• Task objective
Leave the pictures out and repeat the rest of the data below exactly.

• Data listing
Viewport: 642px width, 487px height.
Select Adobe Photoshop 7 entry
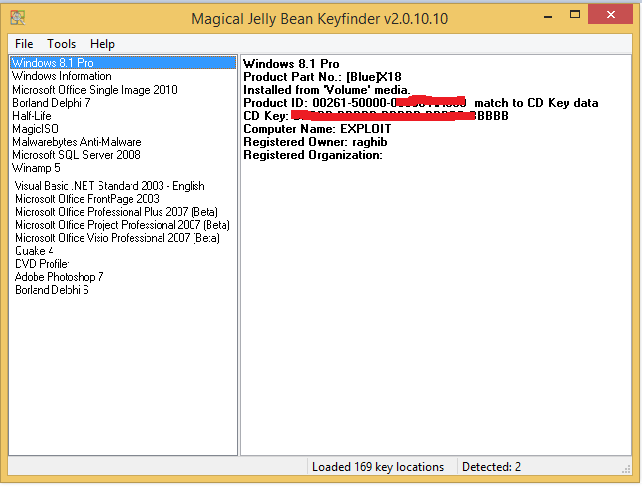tap(59, 276)
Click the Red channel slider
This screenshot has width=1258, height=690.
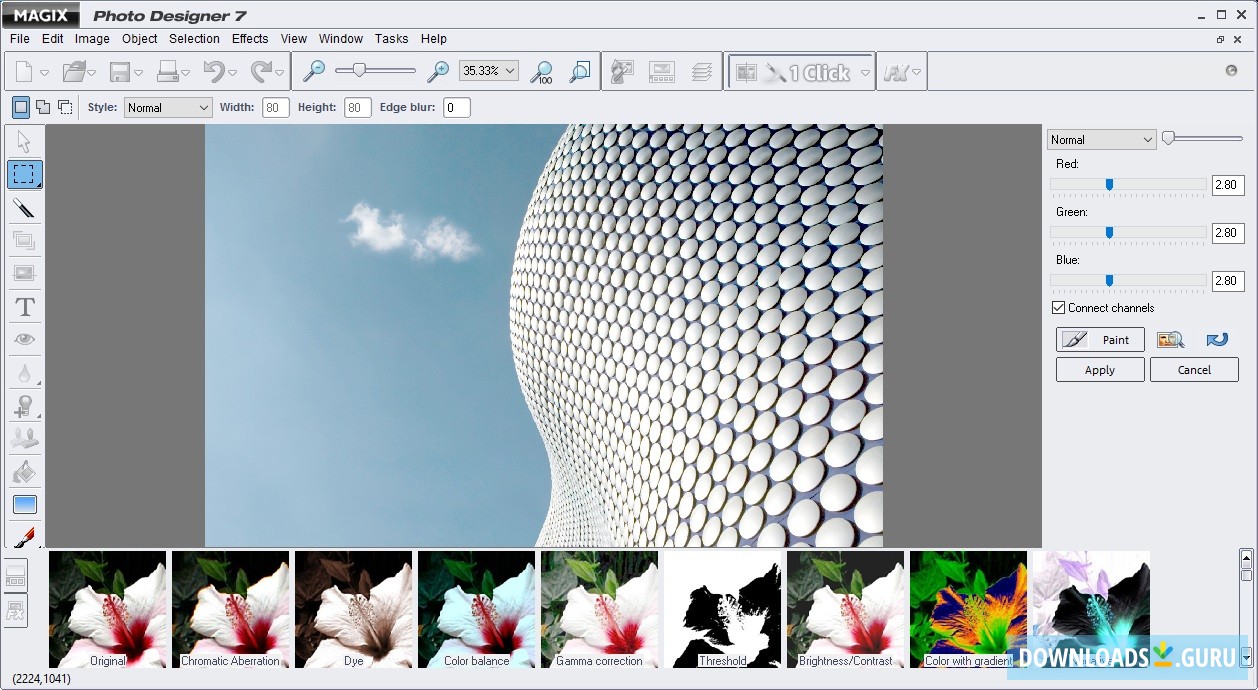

• Response to this task
Viewport: 642px width, 487px height.
Select Adobe Photoshop 7 entry
tap(59, 276)
Click the Red channel slider
This screenshot has width=1258, height=690.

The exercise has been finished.